Yes I am much better. Things came to a head and I found the courage to leave home. I am living in a friend's house as she is overseas and will soon move to another friend's holiday home for three months until my own house becomes available again when the tenant leaves in three months.

My husband wants me to go home to him and I really feel sad for him because he does not even realise that our marriage failed because he is abusive and have so far not been able to break the pattern. Going back to him is not the answer - I have done that too many times. Now that I am gone he misses me, but when I am there he soon returns to his abusive behaviour pattern. I know that he comes from a broken home and probably did not have a good example, but he is an adult who does not want to admit that he needs help. I can no longer pay the price for his refusal to face his issues.

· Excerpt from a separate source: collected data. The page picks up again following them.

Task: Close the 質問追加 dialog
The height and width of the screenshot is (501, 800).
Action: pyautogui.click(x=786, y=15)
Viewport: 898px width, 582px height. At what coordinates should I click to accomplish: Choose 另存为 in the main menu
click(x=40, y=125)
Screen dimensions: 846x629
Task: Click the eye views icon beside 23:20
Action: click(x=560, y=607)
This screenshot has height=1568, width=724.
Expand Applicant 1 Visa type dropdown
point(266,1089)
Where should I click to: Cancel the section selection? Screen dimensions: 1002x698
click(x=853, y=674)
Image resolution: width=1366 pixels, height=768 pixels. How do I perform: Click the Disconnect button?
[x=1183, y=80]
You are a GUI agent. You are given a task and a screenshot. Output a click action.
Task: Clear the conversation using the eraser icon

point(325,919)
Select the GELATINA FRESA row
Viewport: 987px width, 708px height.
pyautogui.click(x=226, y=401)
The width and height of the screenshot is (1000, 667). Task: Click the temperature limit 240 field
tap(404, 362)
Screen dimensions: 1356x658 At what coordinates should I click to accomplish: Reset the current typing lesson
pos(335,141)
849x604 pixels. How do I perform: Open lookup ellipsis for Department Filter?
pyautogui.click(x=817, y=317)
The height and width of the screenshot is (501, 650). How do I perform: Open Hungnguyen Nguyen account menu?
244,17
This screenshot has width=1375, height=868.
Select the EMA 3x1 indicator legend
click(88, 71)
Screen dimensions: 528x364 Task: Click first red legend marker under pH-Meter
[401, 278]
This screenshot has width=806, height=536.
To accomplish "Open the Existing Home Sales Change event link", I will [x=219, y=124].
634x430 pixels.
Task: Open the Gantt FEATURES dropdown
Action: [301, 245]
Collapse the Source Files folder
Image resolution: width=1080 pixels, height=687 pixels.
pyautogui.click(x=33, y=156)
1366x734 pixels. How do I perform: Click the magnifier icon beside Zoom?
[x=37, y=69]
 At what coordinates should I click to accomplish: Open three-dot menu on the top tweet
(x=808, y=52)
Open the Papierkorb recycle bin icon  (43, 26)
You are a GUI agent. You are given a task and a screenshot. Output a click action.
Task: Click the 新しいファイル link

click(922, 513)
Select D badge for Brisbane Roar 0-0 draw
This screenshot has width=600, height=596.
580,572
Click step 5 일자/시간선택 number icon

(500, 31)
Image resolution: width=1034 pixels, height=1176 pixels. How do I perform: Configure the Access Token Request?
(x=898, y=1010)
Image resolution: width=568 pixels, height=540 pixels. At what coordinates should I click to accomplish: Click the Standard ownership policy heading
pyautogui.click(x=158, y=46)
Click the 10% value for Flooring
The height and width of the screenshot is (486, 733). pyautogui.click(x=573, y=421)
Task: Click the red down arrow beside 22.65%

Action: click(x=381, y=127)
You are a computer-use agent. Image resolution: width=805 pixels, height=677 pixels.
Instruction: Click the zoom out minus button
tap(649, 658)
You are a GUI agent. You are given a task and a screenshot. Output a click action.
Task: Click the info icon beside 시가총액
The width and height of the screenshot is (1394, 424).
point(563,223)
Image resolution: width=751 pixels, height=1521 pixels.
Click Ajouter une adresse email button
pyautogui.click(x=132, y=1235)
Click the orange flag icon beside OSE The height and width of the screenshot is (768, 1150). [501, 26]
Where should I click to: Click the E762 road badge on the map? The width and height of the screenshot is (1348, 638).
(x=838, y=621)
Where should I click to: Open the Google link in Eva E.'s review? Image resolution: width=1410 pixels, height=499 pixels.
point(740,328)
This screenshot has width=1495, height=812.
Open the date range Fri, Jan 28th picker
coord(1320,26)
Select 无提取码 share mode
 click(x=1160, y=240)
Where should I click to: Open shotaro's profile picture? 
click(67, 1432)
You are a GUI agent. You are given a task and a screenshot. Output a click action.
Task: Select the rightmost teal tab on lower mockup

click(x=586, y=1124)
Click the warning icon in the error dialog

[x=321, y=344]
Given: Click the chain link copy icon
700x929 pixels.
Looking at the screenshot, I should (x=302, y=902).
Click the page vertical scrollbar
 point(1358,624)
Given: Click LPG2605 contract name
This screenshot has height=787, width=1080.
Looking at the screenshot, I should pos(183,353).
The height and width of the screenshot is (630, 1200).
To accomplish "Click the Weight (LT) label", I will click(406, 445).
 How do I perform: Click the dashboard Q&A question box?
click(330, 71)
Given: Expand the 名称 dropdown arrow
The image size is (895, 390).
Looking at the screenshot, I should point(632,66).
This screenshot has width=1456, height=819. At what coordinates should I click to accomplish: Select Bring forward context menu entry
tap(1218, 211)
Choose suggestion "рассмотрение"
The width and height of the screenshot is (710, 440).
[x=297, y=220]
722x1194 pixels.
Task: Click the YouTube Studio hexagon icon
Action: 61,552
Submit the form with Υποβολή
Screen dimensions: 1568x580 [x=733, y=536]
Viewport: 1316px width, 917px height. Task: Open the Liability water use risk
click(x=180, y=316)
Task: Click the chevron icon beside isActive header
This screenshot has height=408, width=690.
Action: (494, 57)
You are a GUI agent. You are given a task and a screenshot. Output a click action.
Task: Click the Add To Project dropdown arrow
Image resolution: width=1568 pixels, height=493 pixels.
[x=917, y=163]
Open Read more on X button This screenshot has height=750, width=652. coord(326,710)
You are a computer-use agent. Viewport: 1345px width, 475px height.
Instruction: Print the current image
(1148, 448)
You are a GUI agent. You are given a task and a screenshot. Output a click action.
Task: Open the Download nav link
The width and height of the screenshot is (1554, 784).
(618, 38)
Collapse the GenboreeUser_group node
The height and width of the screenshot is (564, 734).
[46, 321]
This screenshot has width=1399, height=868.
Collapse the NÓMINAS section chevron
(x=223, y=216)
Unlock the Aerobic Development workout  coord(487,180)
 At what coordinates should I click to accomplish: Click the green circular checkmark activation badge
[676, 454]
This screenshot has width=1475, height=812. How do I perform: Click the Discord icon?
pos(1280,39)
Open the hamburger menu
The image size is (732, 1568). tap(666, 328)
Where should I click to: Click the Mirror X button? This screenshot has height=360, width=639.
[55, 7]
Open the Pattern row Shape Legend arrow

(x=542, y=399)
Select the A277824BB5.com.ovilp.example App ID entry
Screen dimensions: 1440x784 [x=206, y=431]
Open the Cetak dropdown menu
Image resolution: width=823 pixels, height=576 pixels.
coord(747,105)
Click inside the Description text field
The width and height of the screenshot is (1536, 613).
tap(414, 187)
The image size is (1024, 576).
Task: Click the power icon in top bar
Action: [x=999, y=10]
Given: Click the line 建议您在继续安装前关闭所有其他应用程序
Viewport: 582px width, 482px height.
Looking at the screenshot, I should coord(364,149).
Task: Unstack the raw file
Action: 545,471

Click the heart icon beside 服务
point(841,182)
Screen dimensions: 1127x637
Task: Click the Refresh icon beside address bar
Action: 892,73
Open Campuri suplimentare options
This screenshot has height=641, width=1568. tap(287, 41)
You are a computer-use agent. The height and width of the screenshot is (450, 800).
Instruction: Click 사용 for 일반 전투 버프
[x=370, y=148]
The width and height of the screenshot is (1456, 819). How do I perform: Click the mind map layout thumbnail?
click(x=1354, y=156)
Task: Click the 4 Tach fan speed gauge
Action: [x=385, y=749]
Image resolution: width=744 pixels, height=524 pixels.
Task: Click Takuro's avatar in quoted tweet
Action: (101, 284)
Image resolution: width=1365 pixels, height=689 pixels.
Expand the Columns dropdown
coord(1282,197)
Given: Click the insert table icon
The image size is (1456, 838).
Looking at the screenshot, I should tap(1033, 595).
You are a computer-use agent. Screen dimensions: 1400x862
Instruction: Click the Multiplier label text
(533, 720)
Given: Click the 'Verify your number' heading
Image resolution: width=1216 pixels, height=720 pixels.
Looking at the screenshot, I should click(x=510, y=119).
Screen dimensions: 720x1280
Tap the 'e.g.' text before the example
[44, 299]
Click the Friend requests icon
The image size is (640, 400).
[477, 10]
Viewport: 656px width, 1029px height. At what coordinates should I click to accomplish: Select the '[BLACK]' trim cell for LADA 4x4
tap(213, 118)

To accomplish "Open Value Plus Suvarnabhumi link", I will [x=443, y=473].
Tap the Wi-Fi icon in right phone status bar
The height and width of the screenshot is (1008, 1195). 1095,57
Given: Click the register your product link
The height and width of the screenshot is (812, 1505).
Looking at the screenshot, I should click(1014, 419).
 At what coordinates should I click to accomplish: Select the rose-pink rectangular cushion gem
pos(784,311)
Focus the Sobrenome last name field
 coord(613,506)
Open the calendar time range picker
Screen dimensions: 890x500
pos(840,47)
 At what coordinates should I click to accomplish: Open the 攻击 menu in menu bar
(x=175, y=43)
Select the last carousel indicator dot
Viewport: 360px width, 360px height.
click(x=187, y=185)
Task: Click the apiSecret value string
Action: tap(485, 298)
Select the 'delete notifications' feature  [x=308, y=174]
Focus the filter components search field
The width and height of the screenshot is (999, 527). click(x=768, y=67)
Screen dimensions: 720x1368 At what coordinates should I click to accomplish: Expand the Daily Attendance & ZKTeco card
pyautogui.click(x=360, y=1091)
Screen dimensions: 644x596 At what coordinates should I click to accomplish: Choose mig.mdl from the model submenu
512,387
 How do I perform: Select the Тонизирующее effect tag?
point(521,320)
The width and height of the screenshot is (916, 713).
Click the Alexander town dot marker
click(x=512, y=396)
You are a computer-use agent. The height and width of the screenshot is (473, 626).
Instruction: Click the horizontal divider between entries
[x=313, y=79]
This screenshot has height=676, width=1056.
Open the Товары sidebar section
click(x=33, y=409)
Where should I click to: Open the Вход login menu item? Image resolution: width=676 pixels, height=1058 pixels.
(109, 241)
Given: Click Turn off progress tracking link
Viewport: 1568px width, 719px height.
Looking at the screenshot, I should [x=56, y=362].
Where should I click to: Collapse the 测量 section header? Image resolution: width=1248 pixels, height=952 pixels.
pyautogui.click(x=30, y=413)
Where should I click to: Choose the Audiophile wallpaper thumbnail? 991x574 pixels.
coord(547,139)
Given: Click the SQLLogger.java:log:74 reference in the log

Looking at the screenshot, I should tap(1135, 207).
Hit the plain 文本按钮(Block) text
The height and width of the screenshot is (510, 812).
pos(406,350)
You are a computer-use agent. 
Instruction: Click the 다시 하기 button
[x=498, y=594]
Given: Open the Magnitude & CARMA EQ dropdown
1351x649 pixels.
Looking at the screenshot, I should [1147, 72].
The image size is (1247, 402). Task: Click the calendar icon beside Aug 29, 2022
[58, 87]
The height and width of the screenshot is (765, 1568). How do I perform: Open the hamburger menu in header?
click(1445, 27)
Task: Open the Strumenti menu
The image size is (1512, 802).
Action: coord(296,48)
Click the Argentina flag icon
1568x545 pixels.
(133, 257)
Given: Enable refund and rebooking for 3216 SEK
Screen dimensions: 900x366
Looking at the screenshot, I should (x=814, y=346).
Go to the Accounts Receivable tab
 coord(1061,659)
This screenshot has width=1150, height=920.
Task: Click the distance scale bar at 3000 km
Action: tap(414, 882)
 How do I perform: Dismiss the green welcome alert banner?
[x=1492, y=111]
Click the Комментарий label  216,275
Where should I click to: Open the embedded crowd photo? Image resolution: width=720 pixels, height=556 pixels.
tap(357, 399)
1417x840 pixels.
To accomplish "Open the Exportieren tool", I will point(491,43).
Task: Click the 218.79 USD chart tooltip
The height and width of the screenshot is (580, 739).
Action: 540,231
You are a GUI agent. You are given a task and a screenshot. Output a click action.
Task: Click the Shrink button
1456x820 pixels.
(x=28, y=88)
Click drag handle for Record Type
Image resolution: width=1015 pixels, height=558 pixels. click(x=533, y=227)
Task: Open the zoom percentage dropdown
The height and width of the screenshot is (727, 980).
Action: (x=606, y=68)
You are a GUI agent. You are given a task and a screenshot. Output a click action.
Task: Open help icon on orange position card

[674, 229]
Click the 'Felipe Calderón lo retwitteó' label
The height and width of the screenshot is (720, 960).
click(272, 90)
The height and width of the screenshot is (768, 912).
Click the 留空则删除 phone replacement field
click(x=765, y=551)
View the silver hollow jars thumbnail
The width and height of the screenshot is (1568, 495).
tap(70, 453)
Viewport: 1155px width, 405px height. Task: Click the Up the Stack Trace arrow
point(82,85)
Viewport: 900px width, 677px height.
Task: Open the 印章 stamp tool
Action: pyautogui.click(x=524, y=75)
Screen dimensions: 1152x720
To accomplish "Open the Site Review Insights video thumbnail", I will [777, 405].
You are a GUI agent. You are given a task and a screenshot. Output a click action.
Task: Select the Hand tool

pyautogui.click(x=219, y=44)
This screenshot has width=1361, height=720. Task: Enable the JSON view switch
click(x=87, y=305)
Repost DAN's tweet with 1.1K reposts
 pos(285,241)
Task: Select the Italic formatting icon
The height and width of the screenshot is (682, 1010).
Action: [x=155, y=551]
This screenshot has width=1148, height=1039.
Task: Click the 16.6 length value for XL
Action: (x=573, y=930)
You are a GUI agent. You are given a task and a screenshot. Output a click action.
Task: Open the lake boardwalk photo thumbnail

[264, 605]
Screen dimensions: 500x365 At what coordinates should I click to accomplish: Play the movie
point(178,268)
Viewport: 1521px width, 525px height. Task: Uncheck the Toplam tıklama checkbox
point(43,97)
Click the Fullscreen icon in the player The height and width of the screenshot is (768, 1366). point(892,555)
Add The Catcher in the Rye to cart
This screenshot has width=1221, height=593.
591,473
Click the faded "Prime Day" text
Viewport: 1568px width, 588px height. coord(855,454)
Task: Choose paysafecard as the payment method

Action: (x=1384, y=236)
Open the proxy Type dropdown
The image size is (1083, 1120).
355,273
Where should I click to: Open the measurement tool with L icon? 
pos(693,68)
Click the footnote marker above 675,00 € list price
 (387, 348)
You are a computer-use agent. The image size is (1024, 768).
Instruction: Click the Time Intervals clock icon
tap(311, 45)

We are on friendly terms and I will always be there for him and I will always keep my marriage vows, but I must now look after my health. The stress almost caused a big problem at work and my health suffered greatly as a result of the ongoing trauma and fear at home.

I have given this over to God and the angels - I know they will help him if he allows it, but there is no more that I can do except pray for him. I am however not overly positive - perhaps for the best because I do not want to nurture a flame of hope when I know the chances of my husband going for help are slim. I read somewhere that the angels always work to save marriages. I believe that. I just know it is time for me to be "hands off".

So I suppose it is going as well as can be expected.

Thanks for asking ... it means a lot to me.

I know one day all this will make sense and all the woulds will heal. I am really grateful that there is no bitterness in my heart - I love the good in him dearly and have now learnt to love him without being with him.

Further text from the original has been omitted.